A patent lawyer with less than three months of coding experience just classified 3.5 million US patents using a 9-billion parameter language model running on a single consumer GPU. The whole thing took about 48 hours.
The project is a strong proof of concept for what local AI can do with real data at real scale. The setup: download every US patent from 2016 to 2025 via the USPTO's PatentsView database, load them into a 74GB SQLite file with full-text search indexing, then run Nvidia's Nemotron 9B locally on an RTX 5090 to sort each patent into one of 100 technology tags. No cloud API calls. No monthly bill. Just one graphics card doing inference (running the model to generate outputs) for two days straight.

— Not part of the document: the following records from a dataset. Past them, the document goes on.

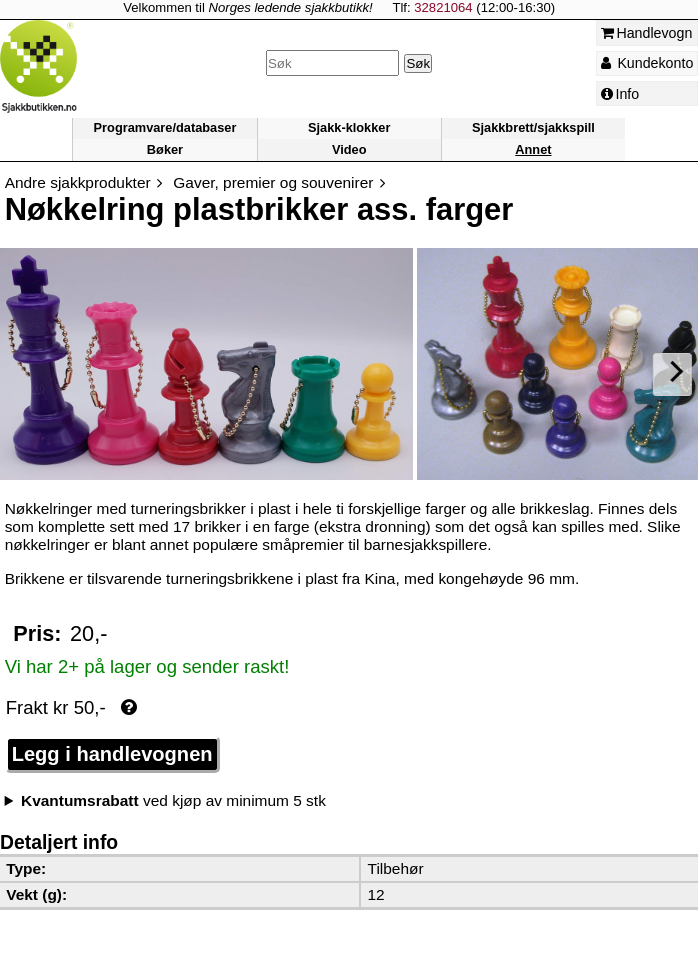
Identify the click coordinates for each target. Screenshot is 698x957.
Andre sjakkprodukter (78, 182)
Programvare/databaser (165, 128)
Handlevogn (647, 33)
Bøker (165, 149)
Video (349, 149)
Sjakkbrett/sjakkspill (533, 128)
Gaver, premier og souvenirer (273, 182)
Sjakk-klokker (349, 128)
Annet (533, 149)
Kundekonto (647, 63)
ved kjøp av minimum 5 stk (173, 800)
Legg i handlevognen (112, 754)
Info (620, 94)
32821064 (443, 7)
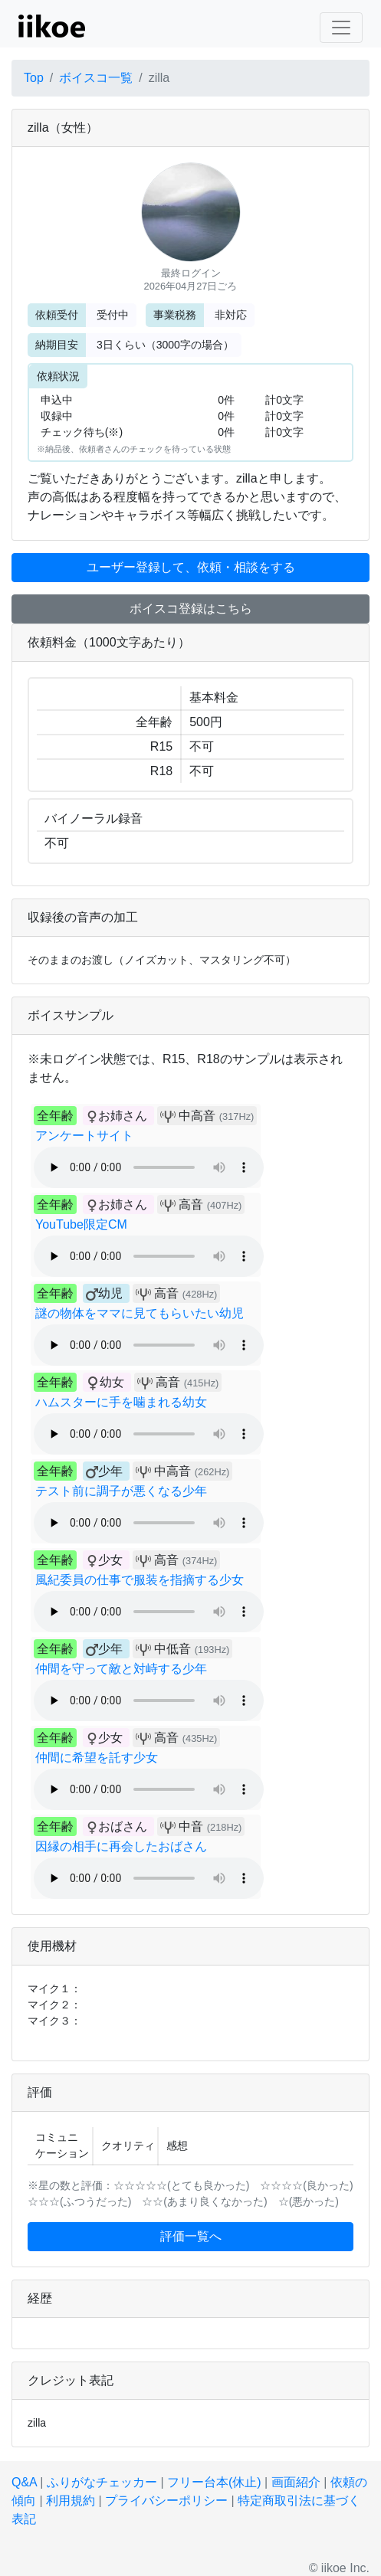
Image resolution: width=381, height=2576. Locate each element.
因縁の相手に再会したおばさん (121, 1846)
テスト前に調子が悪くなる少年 (121, 1490)
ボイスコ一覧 (96, 77)
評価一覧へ (191, 2236)
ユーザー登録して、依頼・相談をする (191, 567)
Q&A (24, 2482)
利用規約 (70, 2500)
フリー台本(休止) (214, 2482)
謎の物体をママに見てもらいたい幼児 (139, 1313)
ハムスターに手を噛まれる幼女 (121, 1402)
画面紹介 (295, 2482)
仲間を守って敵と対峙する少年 (121, 1668)
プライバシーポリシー (166, 2500)
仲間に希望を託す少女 (96, 1757)
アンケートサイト (84, 1135)
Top (34, 77)
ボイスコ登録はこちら (191, 608)
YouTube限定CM (81, 1224)
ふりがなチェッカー (102, 2482)
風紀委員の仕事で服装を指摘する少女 (139, 1579)
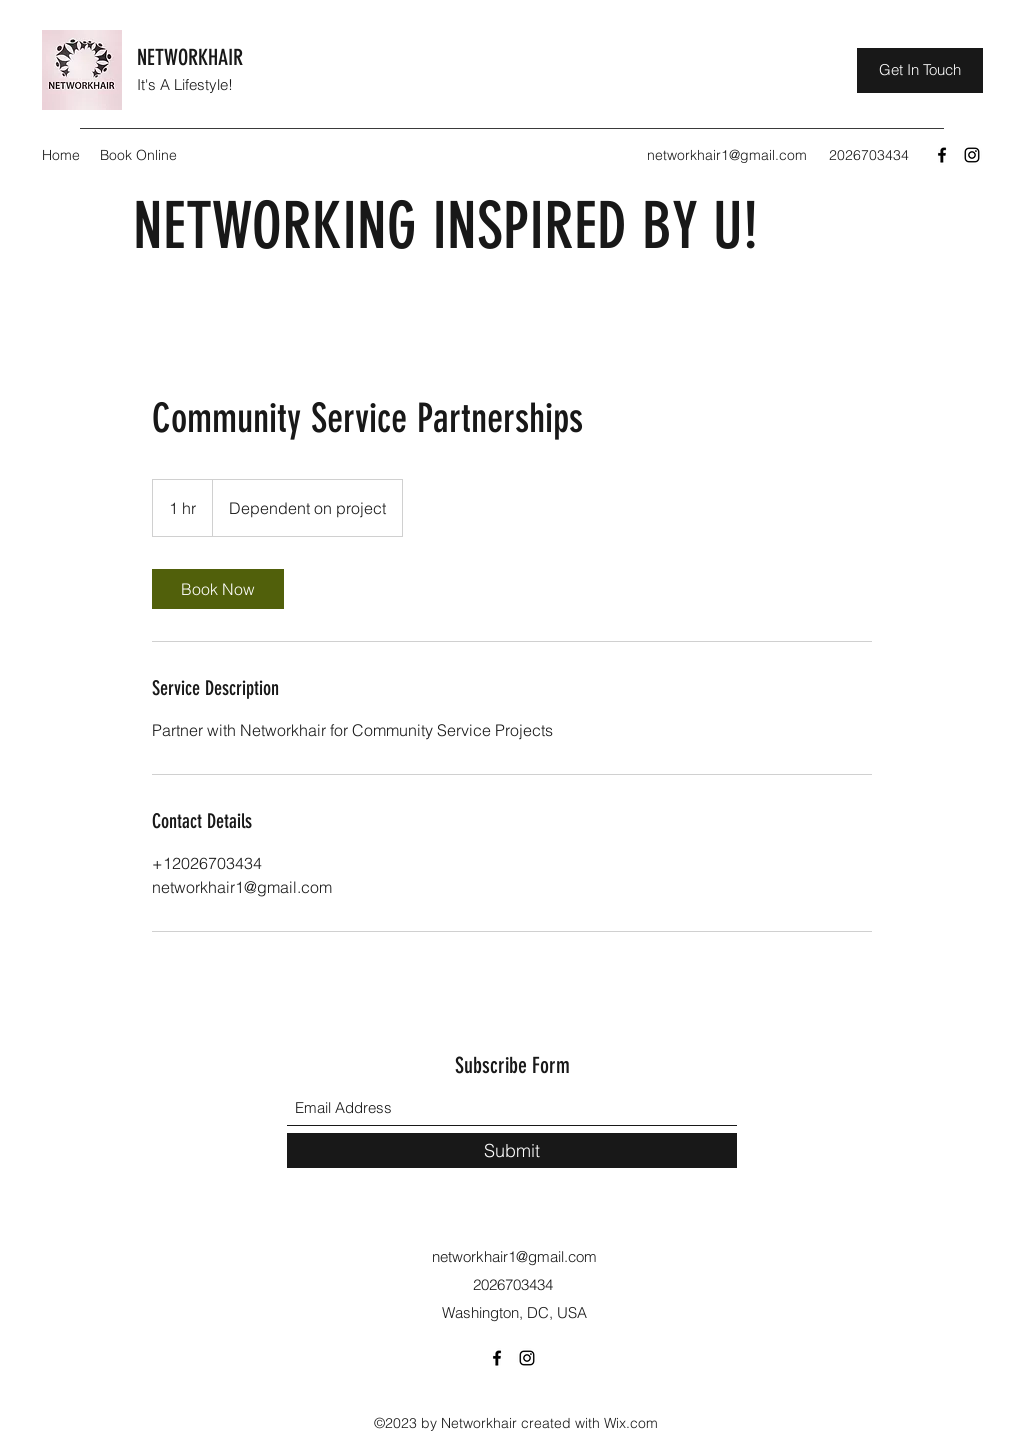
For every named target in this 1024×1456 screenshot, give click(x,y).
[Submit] (512, 1150)
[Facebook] (942, 155)
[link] (218, 589)
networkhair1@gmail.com (727, 155)
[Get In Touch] (920, 70)
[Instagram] (972, 155)
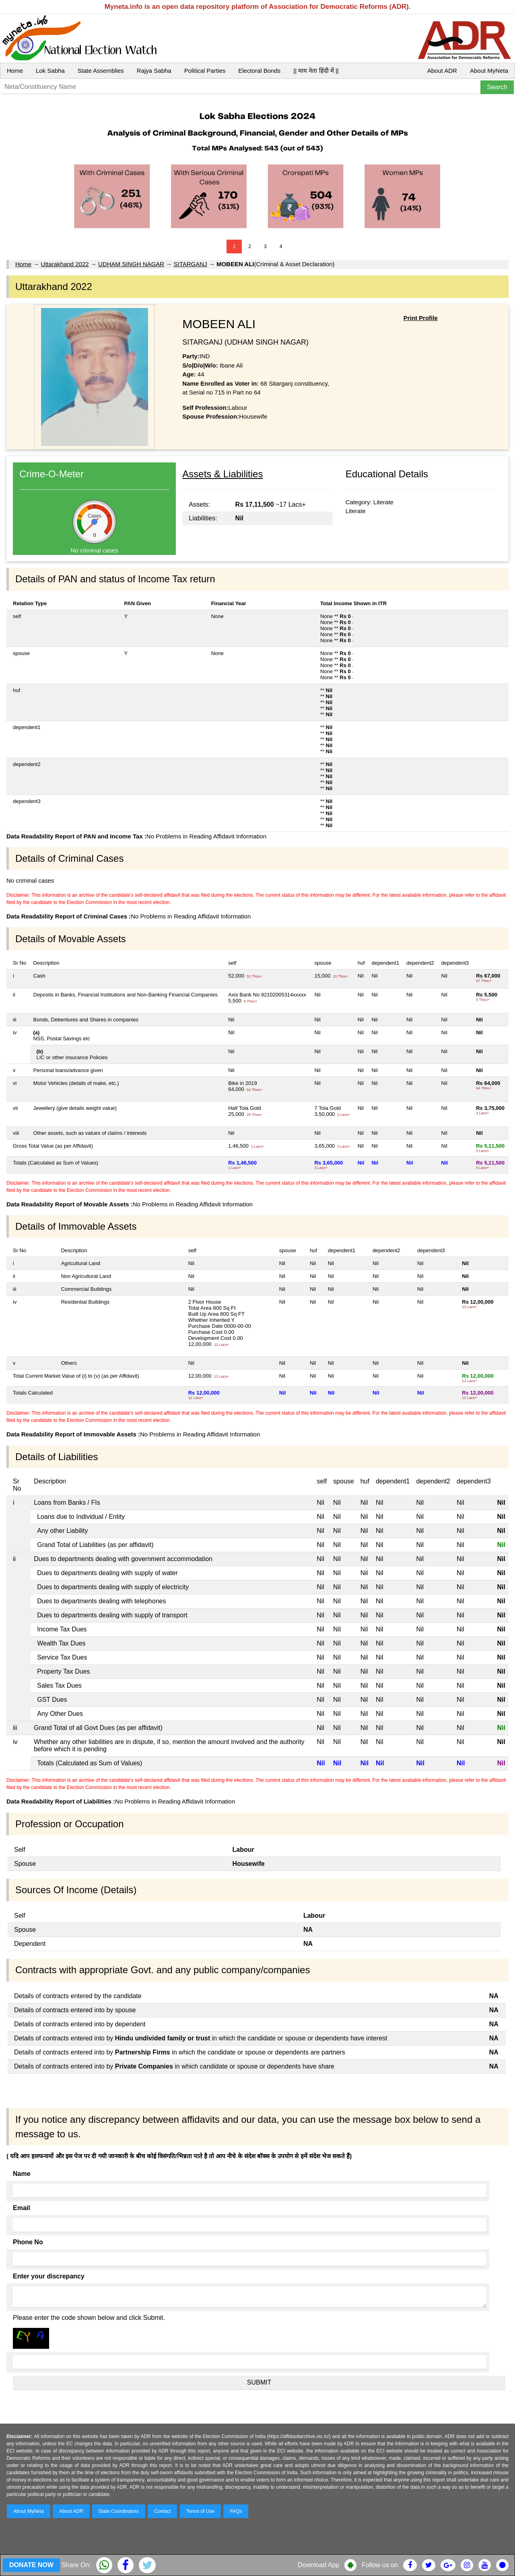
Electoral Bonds (259, 70)
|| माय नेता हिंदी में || (315, 70)
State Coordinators (119, 2511)
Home (15, 70)
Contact (162, 2511)
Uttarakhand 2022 (65, 264)
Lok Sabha (50, 70)
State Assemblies (101, 70)
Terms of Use (200, 2511)
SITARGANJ (190, 264)
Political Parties (205, 70)
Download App (318, 2565)
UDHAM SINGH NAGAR (131, 264)
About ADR (442, 70)
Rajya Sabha (154, 70)
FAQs (236, 2511)
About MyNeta (489, 70)
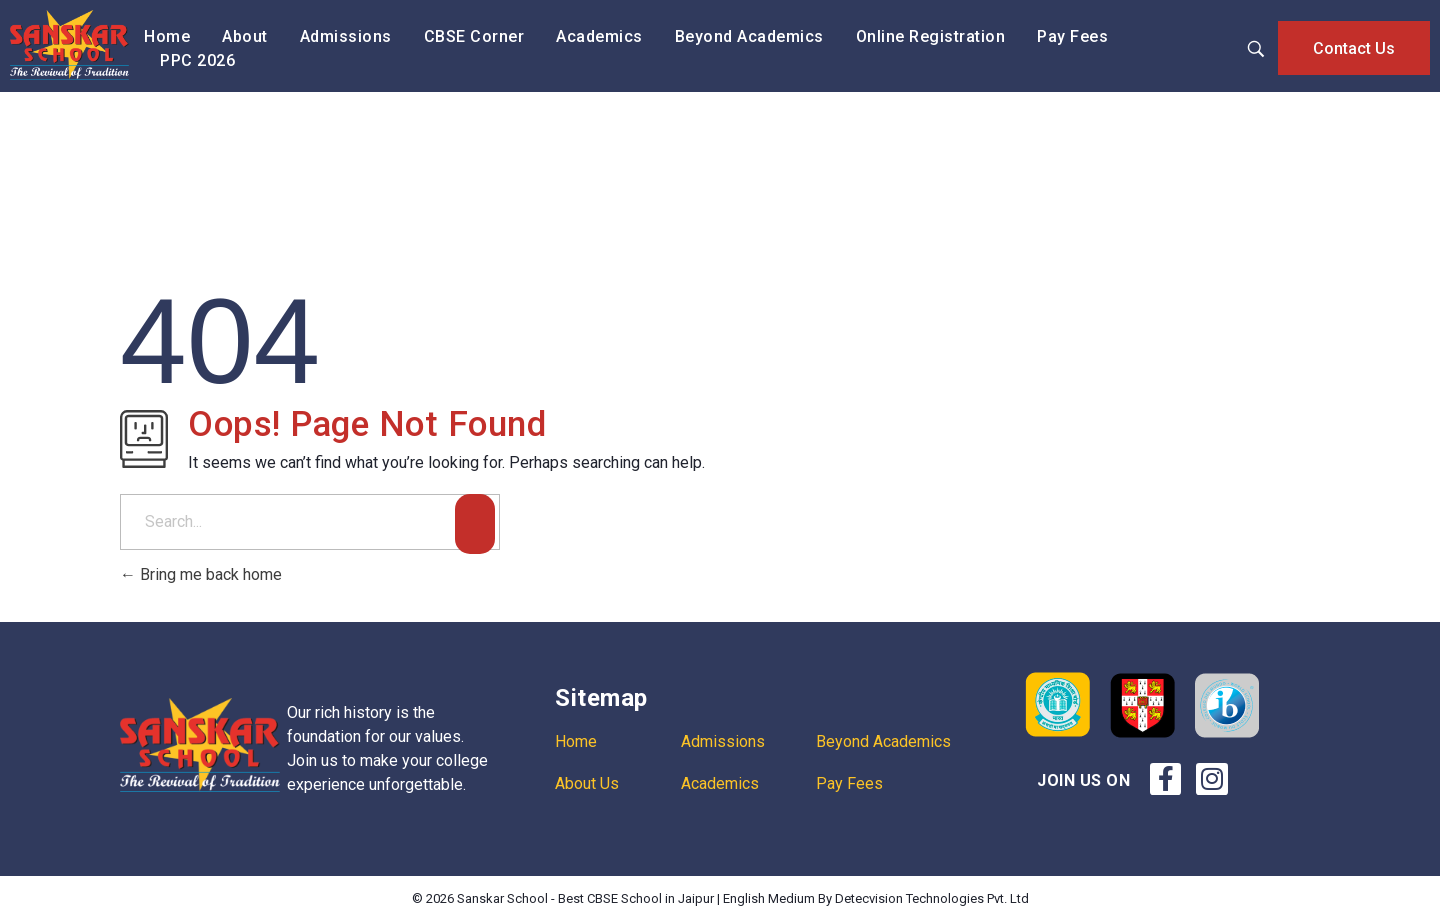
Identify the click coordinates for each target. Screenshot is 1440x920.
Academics (720, 783)
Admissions (723, 741)
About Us (587, 783)
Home (576, 741)
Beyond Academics (883, 741)
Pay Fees (849, 783)
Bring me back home (201, 574)
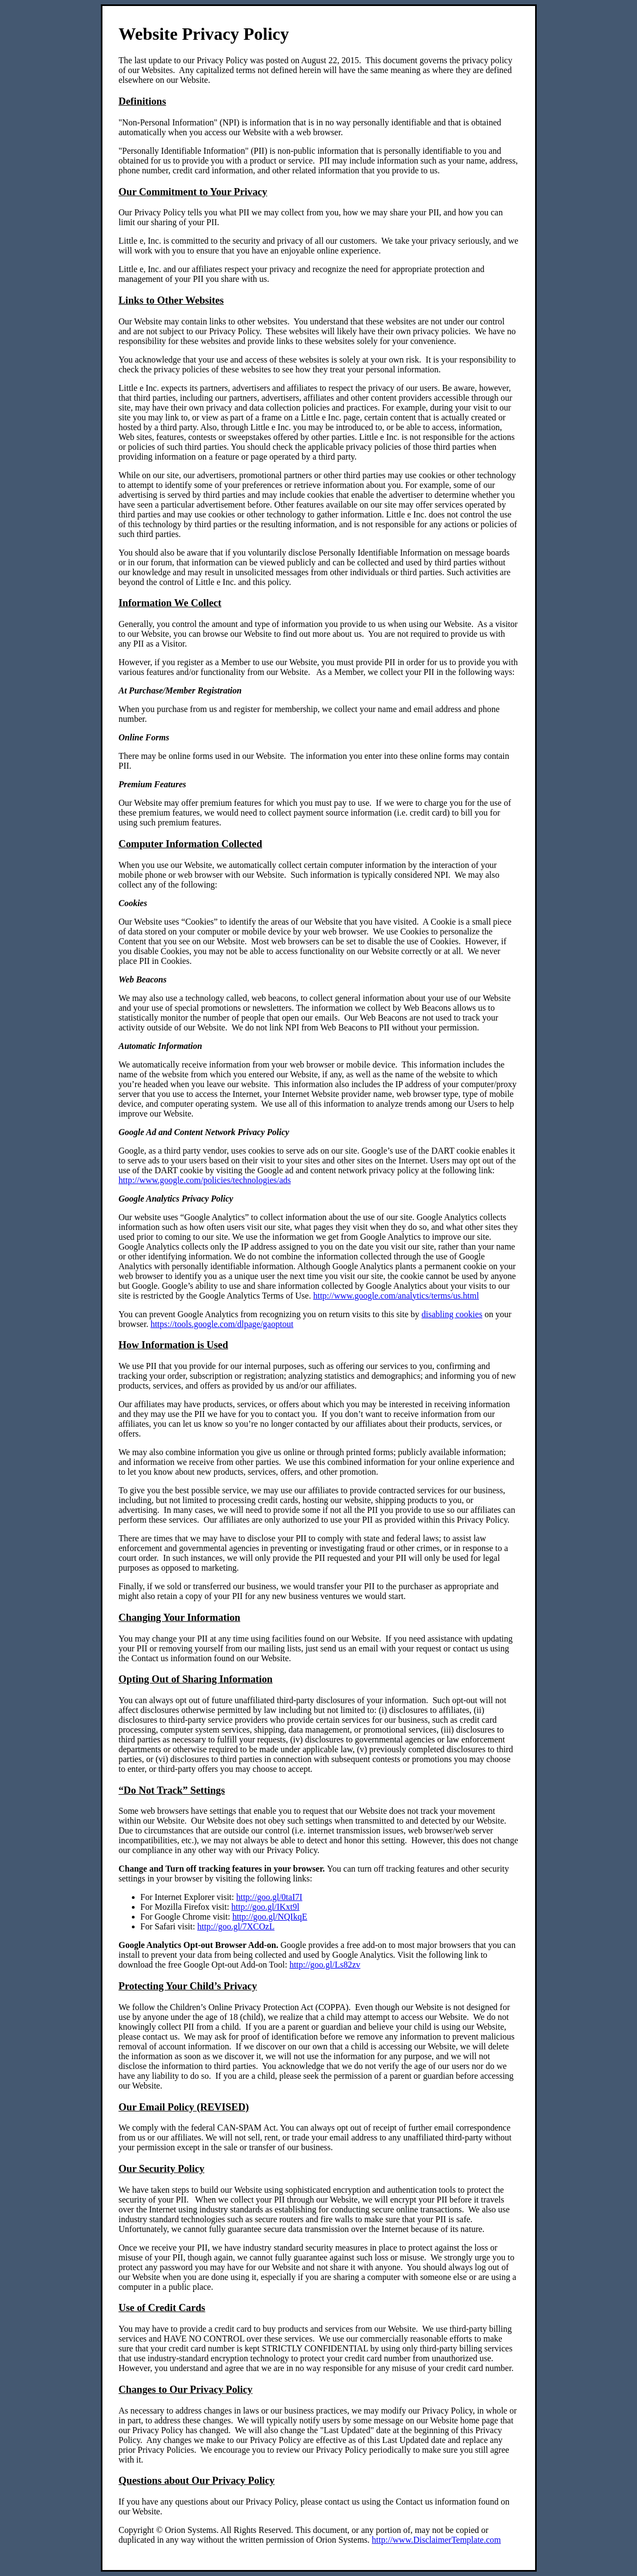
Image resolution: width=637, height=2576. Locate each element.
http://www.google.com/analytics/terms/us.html (396, 1295)
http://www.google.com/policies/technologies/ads (205, 1180)
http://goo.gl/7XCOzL (236, 1926)
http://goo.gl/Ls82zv (324, 1964)
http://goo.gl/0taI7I (269, 1897)
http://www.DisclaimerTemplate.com (436, 2539)
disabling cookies (452, 1314)
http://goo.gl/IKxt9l (266, 1906)
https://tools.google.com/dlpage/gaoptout (221, 1324)
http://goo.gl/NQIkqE (269, 1916)
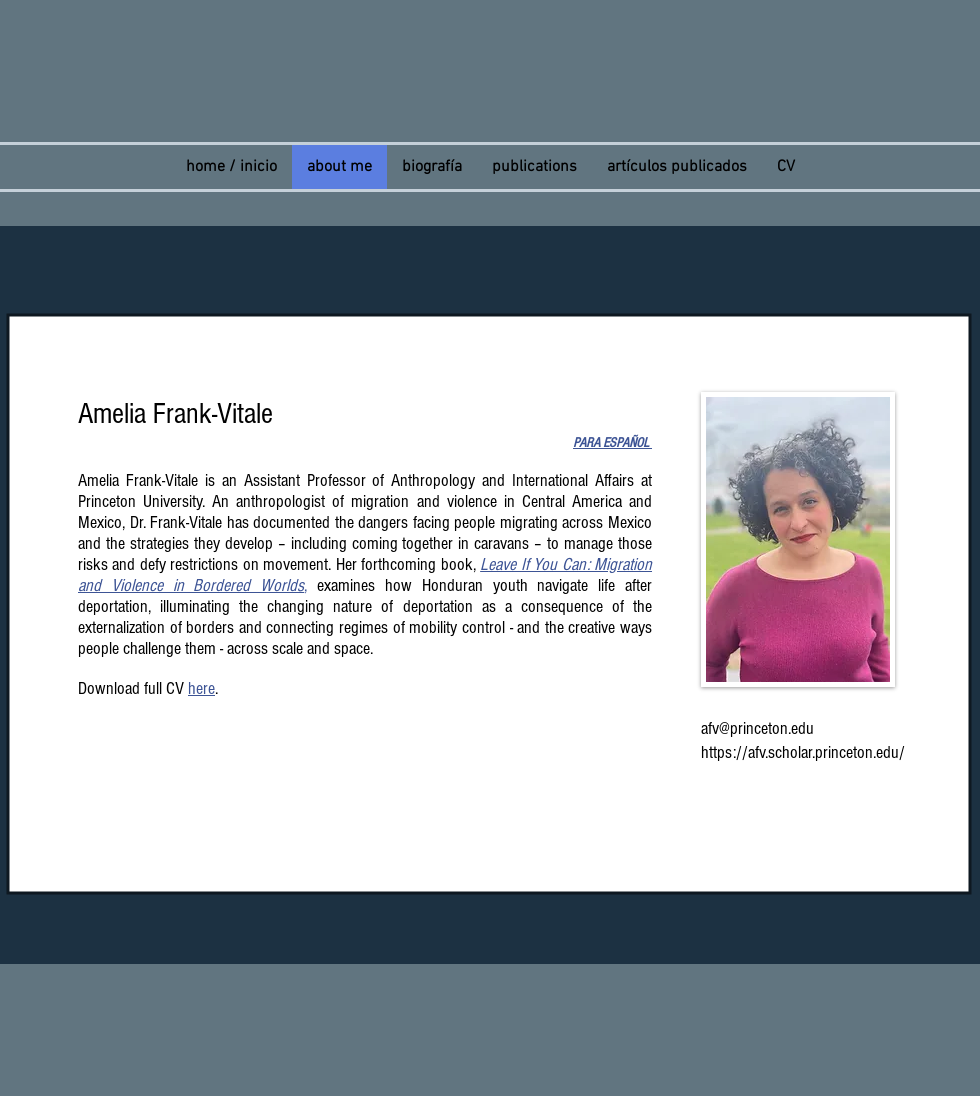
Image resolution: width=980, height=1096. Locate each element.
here (201, 688)
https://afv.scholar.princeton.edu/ (803, 752)
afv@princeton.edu (757, 728)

The search engine built on top uses BM25 ranking, a standard text-matching algorithm, with custom weights that prioritize title matches (10x) and assignee/company matches (5x) over abstract (3x) and patent claims (1x). There's also natural language query expansion, so searching in plain English returns relevant results without needing to know patent classification codes.
What This Actually Demonstrates
The interesting part is not that someone built a patent search tool. Patent search tools exist. The interesting part is the economics. An RTX 5090 costs around $2,000. Processing 3.5 million documents through a cloud API like GPT-4o or Claude would cost thousands of dollars in token fees, and you'd be rate-limited the entire time. Here, the marginal cost after buying the GPU is electricity.
This is the pattern that keeps showing up in local AI: once you own the hardware, batch-processing millions of documents becomes a fixed cost problem instead of a per-unit cost problem. For law firms, research institutions, or anyone sitting on large document collections, that math changes everything about what's feasible.
The 9B parameter model is small enough to run on consumer hardware but apparently accurate enough for broad technology classification. Patent classification doesn't need the nuance of a 70B or 400B model. It needs to read an abstract and pick from 100 categories, which is exactly the kind of structured task where smaller models hold up well.
The creator went from zero coding experience in December 2025 to processing millions of records three months later. That timeline says as much about the current state of AI tooling as it does about the project itself.